## Input for this task
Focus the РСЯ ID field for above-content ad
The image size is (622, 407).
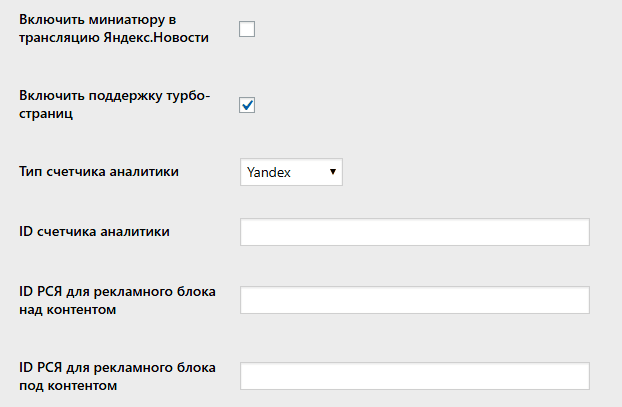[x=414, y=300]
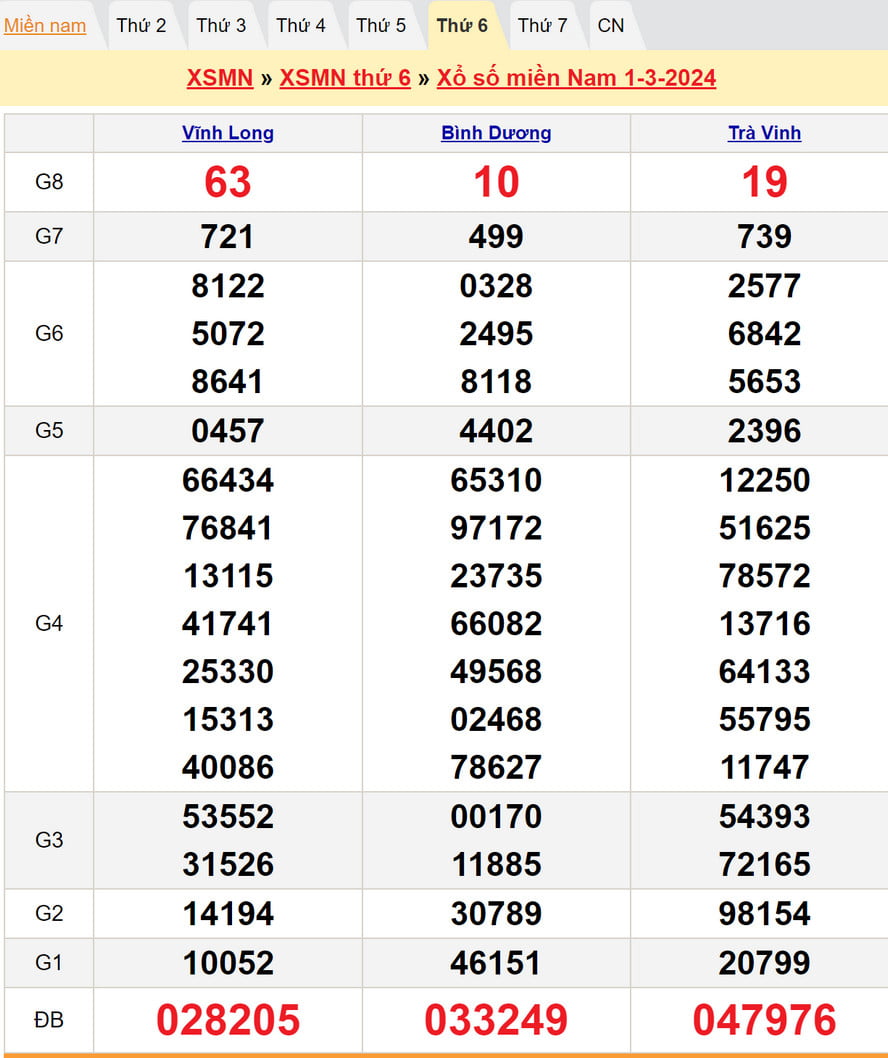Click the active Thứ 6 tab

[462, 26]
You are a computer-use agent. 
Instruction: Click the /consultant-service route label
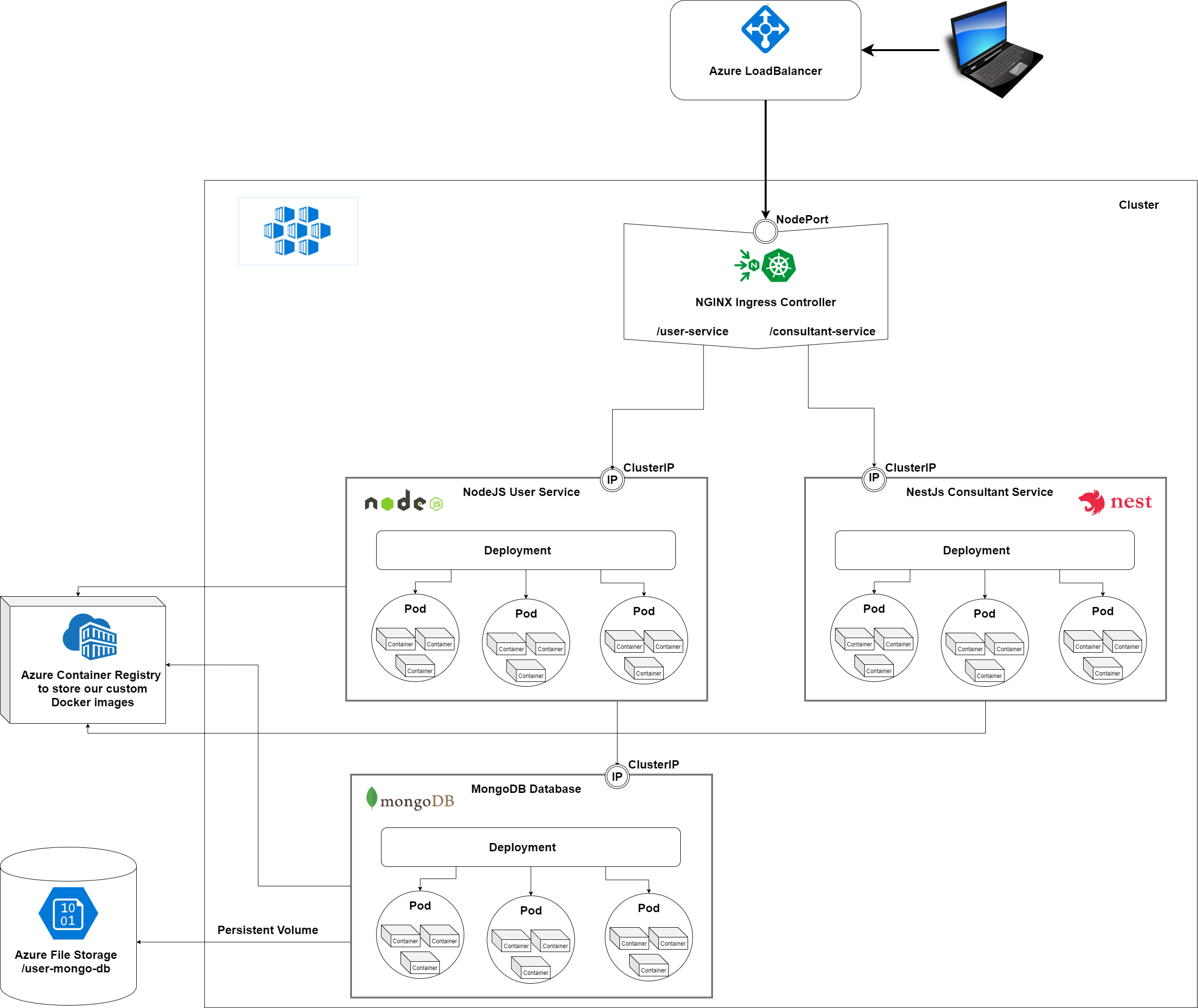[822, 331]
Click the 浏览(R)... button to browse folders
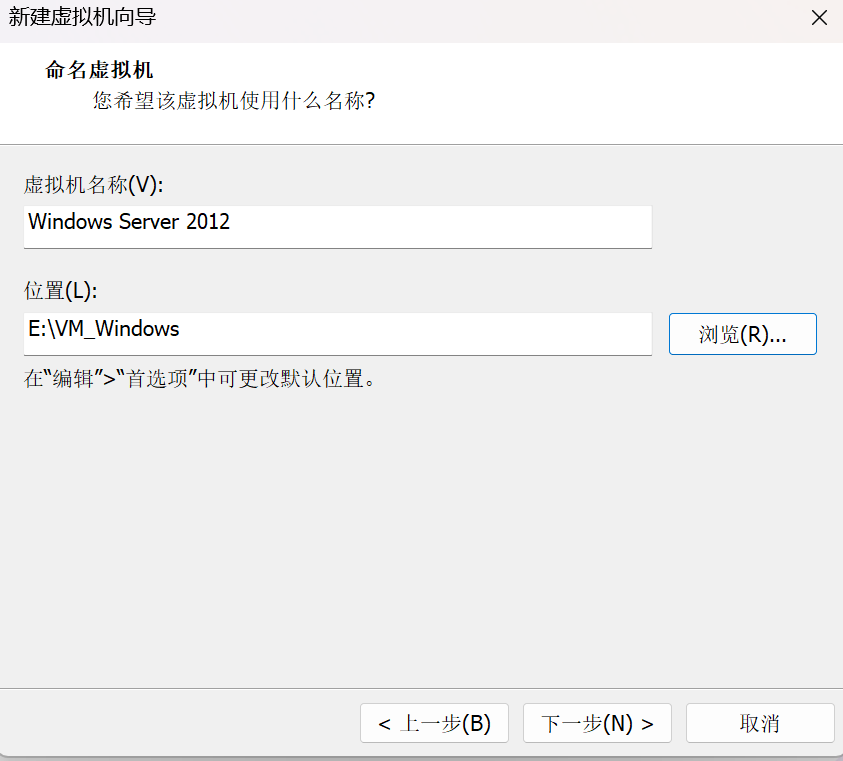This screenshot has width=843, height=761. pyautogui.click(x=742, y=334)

## The exercise
Please copy these lines word for word, leaving out the pictures.

## Written solution
Focus the РСЯ ID field for above-content ad
The image size is (622, 407).
[x=414, y=300]
Click the active Thứ 6 tab

[462, 26]
You are a computer-use agent. 
Instruction: Click the /consultant-service route label
[822, 331]
Click the 浏览(R)... button to browse folders
This screenshot has width=843, height=761. pyautogui.click(x=742, y=334)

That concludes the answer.